• **WHAT THE EXERCISE ASKS**
Only the number is wanted: how many lines in the data contain "computer"?

• **TASK INPUTS**
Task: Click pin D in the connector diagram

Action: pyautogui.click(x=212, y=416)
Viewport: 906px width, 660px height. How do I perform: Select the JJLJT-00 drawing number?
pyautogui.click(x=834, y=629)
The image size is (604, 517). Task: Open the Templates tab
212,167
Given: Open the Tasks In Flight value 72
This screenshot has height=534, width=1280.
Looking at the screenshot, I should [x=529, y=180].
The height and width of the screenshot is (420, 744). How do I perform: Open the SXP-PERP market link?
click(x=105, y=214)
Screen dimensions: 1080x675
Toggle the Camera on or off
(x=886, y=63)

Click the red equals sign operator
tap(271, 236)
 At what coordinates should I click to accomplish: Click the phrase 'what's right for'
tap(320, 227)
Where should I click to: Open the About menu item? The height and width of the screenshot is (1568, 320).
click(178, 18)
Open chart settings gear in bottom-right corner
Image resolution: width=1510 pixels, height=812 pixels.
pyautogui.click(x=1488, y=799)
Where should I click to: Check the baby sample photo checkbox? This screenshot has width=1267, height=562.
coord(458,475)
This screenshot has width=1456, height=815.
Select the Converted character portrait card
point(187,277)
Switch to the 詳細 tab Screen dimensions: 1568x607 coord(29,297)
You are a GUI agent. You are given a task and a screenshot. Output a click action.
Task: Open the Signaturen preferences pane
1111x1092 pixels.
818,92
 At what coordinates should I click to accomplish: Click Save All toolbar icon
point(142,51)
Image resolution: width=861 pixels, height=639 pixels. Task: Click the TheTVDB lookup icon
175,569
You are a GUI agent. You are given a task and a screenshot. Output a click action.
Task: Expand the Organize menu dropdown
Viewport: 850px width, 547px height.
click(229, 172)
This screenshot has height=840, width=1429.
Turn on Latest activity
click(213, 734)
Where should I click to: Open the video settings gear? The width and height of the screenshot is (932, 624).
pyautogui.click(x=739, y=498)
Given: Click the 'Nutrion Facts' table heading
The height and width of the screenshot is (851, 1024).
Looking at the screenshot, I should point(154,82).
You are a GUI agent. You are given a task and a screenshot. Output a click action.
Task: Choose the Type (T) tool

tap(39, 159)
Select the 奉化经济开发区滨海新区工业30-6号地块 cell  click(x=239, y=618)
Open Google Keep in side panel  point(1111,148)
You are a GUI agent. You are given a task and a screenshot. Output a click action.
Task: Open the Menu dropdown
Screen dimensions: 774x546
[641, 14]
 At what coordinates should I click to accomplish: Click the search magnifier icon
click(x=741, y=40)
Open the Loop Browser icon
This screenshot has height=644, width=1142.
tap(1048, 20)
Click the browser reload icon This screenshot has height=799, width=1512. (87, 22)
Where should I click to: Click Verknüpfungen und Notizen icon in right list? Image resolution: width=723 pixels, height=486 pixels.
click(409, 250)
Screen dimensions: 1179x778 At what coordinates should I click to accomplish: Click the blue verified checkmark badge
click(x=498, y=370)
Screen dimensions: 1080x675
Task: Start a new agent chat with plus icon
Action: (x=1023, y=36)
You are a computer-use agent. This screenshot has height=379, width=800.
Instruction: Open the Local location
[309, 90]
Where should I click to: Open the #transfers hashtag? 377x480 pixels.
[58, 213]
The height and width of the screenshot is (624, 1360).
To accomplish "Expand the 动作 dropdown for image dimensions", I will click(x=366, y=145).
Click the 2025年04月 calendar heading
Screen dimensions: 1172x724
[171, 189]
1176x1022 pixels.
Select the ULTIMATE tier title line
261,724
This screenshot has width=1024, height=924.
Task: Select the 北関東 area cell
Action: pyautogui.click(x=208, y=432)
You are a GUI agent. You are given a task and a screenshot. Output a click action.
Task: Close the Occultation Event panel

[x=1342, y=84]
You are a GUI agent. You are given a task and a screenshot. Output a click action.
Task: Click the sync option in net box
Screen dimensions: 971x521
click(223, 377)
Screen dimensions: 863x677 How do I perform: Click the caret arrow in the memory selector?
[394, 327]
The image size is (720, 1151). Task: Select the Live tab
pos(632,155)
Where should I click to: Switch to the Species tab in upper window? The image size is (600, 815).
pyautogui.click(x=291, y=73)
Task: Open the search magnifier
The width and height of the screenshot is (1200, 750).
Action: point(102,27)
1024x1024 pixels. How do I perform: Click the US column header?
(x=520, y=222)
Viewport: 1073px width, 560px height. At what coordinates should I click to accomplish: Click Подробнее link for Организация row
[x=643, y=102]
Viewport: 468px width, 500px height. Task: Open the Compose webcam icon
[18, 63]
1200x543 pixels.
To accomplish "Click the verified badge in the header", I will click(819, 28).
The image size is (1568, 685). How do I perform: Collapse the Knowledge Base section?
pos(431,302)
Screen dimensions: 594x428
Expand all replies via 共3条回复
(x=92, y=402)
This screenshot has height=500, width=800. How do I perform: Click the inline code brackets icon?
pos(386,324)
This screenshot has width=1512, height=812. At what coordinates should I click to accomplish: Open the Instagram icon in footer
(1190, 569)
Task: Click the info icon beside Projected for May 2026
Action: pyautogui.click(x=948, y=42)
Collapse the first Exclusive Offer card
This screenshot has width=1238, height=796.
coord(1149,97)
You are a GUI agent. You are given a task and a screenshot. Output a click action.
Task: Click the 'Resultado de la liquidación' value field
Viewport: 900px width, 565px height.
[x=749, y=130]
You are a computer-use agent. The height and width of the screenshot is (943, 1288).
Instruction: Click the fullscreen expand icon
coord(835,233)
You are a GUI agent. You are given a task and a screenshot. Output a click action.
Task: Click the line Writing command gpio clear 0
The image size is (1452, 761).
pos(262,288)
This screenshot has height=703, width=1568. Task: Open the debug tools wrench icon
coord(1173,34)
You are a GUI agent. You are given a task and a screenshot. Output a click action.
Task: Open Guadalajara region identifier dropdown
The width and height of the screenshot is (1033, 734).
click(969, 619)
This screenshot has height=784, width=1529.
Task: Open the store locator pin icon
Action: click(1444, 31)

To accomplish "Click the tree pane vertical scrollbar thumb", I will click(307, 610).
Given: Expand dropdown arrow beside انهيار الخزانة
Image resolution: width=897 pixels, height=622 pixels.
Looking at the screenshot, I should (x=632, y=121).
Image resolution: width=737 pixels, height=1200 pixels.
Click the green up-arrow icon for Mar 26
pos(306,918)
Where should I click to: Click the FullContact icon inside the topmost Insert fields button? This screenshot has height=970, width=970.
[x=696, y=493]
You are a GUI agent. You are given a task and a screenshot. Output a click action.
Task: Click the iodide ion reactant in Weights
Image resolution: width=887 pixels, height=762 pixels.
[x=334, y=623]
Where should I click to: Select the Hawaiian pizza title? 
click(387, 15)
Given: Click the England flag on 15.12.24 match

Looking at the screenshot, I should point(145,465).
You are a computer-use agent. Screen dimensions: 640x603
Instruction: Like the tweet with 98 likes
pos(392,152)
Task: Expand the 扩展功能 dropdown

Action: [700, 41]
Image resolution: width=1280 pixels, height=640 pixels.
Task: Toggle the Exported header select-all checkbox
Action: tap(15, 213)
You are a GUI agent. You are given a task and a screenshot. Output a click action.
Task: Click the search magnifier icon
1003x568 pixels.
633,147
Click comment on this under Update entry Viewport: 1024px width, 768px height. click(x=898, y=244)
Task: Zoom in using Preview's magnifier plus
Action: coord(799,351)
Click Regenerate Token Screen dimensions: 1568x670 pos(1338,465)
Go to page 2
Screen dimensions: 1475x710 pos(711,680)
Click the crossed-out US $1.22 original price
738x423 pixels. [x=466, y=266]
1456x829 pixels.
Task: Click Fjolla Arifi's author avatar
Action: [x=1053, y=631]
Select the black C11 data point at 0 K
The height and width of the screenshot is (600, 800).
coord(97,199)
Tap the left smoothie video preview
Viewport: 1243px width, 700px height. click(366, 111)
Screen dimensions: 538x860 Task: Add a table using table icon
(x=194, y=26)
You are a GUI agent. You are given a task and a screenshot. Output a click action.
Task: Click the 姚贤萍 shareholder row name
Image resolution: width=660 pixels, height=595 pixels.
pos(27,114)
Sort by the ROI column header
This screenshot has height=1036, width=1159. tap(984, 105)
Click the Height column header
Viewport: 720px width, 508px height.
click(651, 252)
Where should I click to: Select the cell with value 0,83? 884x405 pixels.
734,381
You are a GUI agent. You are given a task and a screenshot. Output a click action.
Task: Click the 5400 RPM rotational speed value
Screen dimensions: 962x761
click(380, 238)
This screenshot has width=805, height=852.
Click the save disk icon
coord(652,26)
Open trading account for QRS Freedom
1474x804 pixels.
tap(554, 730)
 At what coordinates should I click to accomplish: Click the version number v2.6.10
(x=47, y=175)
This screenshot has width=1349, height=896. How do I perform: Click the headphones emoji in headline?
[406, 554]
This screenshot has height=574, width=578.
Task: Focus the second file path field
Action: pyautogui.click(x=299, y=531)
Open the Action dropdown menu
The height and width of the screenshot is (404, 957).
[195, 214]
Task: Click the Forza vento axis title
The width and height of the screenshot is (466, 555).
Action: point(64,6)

• **RESULT OF THIS EXERCISE**
3